This is not an endorsement for Bernie Sanders, who after all voted for the 1994 crime bill. I also tend to agree with Ta-Nehisi Coates that the way the Sanders campaign handled the question of reparations is one of many signs that Bernie doesn’t quite get what’s at stake in serious dialogues about racial justice. He was wrong to dismiss reparations as “divisive,” as though centuries of slavery, segregation, discrimination, ghettoization, and stigmatization aren’t worthy of any specific acknowledgement or remedy.
But recognizing that Bernie, like Hillary, has blurred vision when it comes to race is not the same thing as saying their views are equally problematic. Sanders opposed the 1996 welfare-reform law. He also opposed bank deregulation and the Iraq War, both of which Hillary supported, and both of which have proved disastrous. In short, there is such a thing as a lesser evil, and Hillary is not it.

---

DIRECTIONS:
1. Decide whether each statement agrees with the passage on Sanders and Hillary. Answer yes or no and quote the words of the passage that settle it. (a) Sanders voted for the 1994 crime bill. (b) Sanders supported the 1996 welfare-reform law. (c) Hillary supported bank deregulation.
2. Extract the stretch of the passage on Sanders and Hillary from "But recognizing that" through "Hillary is not it.".
3. Write what comes next in the passage on Sanders and Hillary, beginning after its final sentence.
The listing comes from a different source than the passage on Sanders and Hillary.

DATA PROVIDED:
---

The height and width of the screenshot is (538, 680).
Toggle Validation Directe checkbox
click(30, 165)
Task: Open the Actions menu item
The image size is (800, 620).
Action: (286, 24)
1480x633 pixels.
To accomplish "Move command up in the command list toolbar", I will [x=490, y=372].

---

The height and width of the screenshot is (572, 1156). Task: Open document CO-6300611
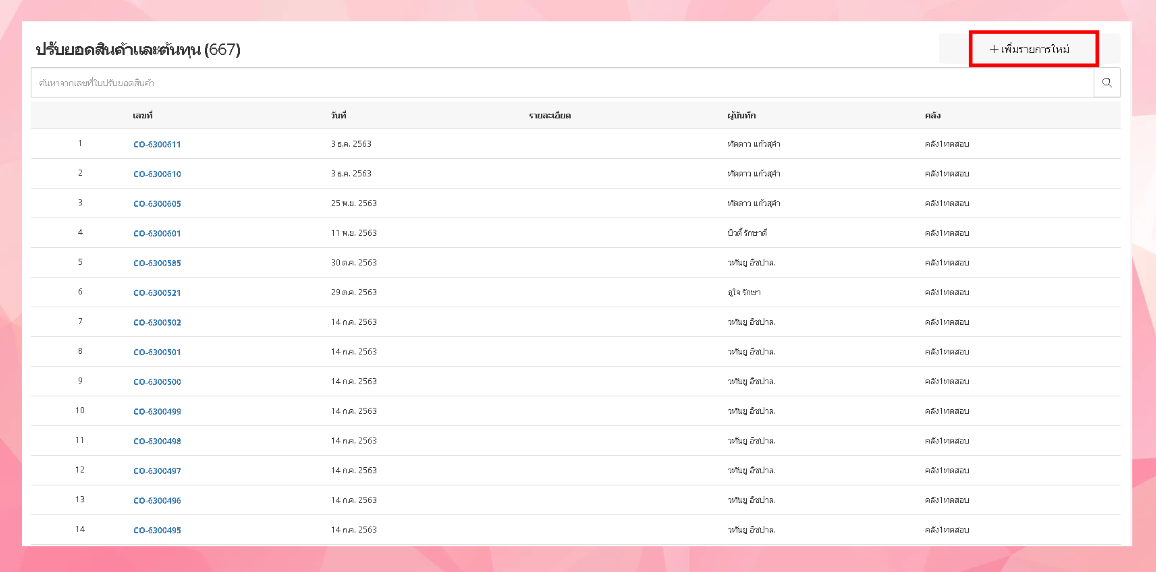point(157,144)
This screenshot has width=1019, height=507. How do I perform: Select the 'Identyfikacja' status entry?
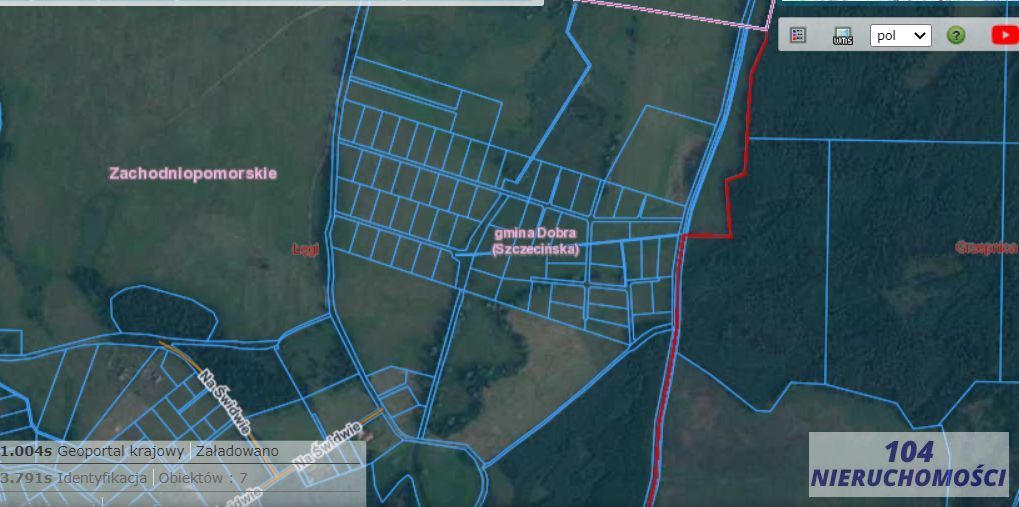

---

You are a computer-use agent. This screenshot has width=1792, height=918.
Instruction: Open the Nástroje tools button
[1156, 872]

---

ANSWERS TO THE TASKS:
1.
(a) Yes: "who after all voted for the 1994 crime bill"
(b) No: "Sanders opposed the 1996 welfare-reform law."
(c) Yes: "He also opposed bank deregulation and the Iraq War, both of which Hillary supported"

2.
But recognizing that Bernie, like Hillary, has blurred vision when it comes to race is not the same thing as saying their views are equally problematic. Sanders opposed the 1996 welfare-reform law. He also opposed bank deregulation and the Iraq War, both of which Hillary supported, and both of which have proved disastrous. In short, there is such a thing as a lesser evil, and Hillary is not it.

3.
The biggest problem with Bernie, in the end, is that he’s running as a Democrat—as a member of a political party that not only capitulated to right-wing demagoguery but is now owned and controlled by a relatively small number of millionaires and billionaires. Yes, Sanders has raised millions from small donors, but should he become president, he would also become part of what he has otherwise derided as “the establishment.” Even if Bernie’s racial-justice views evolve, I hold little hope that a political revolution will occur within the Democratic Party without a sustained outside movement forcing truly transformational change. I am inclined to believe that it would be easier to build a new party than to save the Democratic Party from itself.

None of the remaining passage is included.